NTTSuite: Number Theoretic Transform Benchmarks for Accelerating Encrypted Computation
Juran Ding, Yuanzhe Liu, Lingbin Sun, Brandon Reagen

TL;DR
NTTSuite is a comprehensive benchmarking suite for the number theoretic transform (NTT), a key bottleneck in homomorphic encryption, supporting multiple hardware platforms and including FPGA optimizations to enhance performance.
Contribution
The paper introduces NTTSuite, a new benchmark suite for NTT algorithms across various hardware, and proposes FPGA optimizations to reduce HE computation overheads.
Findings
NTTSuite outperforms existing benchmarks by 30%.

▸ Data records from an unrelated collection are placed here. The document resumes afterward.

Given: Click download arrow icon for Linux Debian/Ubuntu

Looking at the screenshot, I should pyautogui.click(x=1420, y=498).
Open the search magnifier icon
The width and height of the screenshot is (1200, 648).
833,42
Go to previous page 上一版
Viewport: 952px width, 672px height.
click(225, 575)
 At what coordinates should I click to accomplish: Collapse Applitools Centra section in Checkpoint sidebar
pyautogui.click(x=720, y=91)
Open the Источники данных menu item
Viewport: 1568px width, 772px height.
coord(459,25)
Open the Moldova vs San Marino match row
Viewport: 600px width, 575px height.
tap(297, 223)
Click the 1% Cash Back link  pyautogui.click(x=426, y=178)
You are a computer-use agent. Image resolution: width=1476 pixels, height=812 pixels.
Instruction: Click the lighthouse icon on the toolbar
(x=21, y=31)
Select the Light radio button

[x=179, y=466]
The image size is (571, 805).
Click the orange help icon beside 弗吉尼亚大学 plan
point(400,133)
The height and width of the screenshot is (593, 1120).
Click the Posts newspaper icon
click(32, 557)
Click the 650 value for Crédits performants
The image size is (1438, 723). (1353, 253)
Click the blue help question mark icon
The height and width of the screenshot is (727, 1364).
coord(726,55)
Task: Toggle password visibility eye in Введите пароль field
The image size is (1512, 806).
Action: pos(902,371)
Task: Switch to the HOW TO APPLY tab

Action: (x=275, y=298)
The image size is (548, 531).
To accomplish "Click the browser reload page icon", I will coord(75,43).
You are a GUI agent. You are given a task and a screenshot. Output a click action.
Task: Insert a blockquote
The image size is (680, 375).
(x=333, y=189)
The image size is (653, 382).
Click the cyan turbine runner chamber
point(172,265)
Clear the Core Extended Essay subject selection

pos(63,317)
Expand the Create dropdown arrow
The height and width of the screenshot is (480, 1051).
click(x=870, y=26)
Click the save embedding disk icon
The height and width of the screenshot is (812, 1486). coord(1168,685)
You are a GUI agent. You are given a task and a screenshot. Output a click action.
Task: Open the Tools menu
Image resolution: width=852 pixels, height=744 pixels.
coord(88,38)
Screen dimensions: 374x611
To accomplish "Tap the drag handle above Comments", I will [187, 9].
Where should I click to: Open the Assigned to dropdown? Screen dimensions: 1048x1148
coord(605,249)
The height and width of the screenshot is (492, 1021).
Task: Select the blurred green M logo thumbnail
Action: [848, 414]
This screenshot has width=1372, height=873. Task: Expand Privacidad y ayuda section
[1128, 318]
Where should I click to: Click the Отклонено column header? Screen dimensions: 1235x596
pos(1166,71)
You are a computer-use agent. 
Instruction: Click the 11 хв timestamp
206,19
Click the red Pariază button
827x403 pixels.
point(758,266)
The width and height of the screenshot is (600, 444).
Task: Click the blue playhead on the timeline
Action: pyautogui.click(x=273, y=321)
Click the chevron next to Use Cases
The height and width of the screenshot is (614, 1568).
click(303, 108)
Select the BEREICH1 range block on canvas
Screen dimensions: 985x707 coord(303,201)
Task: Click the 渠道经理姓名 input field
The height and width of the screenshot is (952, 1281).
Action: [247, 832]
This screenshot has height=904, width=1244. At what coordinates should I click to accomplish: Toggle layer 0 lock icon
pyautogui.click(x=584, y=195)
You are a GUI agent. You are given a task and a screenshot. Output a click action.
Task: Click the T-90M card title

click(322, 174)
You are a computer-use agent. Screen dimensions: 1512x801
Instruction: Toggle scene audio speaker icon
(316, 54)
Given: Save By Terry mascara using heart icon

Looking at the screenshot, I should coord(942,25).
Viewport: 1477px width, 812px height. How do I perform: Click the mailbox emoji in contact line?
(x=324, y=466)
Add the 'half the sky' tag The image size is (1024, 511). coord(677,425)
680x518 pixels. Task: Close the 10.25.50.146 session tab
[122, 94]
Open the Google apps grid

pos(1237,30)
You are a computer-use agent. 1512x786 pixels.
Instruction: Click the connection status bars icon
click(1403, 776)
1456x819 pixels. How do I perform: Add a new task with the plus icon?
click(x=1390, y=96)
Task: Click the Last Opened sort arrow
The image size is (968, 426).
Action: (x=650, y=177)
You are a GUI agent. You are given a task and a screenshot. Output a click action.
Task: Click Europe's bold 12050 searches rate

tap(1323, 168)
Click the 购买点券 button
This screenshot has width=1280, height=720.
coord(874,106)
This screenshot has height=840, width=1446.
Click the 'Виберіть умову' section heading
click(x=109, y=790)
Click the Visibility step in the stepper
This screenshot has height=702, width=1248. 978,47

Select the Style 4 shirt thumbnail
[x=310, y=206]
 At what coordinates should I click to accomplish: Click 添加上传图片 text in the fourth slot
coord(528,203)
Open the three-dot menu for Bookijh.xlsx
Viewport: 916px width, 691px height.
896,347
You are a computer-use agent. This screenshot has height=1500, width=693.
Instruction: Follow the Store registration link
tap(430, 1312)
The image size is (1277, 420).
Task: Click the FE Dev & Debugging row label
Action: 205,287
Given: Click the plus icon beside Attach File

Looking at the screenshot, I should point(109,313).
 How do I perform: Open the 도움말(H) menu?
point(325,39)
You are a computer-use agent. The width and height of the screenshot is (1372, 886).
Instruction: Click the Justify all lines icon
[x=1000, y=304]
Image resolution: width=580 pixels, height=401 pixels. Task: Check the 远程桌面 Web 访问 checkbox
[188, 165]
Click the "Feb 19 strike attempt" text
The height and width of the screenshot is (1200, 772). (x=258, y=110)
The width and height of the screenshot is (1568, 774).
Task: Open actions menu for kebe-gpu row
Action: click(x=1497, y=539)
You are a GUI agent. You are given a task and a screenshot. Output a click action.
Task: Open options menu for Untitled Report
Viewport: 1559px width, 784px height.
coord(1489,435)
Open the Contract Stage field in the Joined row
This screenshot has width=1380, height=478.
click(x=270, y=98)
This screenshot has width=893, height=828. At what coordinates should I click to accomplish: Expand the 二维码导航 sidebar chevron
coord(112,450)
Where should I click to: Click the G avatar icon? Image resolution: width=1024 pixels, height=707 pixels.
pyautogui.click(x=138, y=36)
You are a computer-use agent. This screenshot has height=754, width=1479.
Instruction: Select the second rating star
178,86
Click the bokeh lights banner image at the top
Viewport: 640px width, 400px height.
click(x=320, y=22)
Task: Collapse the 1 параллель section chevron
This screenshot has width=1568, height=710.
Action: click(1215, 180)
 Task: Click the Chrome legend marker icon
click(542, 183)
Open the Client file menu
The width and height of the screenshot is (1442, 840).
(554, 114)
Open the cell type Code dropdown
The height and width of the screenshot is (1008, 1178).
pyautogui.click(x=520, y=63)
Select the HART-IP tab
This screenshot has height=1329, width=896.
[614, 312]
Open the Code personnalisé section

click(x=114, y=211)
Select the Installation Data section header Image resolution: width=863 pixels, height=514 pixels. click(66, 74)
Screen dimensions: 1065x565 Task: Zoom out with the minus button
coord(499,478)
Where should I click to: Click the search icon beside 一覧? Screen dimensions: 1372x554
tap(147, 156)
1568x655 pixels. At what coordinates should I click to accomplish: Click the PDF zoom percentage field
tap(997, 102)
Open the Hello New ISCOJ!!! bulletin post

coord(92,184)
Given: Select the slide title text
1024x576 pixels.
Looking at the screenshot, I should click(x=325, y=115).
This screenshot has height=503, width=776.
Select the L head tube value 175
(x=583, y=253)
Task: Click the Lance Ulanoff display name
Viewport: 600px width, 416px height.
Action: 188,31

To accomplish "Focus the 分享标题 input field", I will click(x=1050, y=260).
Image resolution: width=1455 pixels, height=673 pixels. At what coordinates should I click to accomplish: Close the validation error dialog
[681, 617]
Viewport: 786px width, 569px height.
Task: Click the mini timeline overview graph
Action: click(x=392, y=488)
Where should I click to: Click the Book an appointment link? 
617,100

Supports CPUs, GPUs, and FPGA hardware.
Provides seven optimized NTT algorithms.
Abstract
Privacy concerns have thrust privacy-preserving computation into the spotlight. Homomorphic encryption (HE) is a cryptographic system that enables computation to occur directly on encrypted data, providing users with strong privacy (and security) guarantees while using the same services they enjoy today unprotected. While promising, HE has seen little adoption due to extremely high computational overheads, rendering it impractical. Homomorphic encryption (HE) is a cryptographic system that enables computation to occur directly on encrypted data. In this paper we develop a benchmark suite, named NTTSuite, to enable researchers to better address these overheads by studying the primary source of HE's slowdown: the number theoretic transform (NTT). NTTSuite constitutes seven unique NTT algorithms with support for CPUs (C++), GPUs (CUDA), and custom hardware (Catapult HLS).In addition, we…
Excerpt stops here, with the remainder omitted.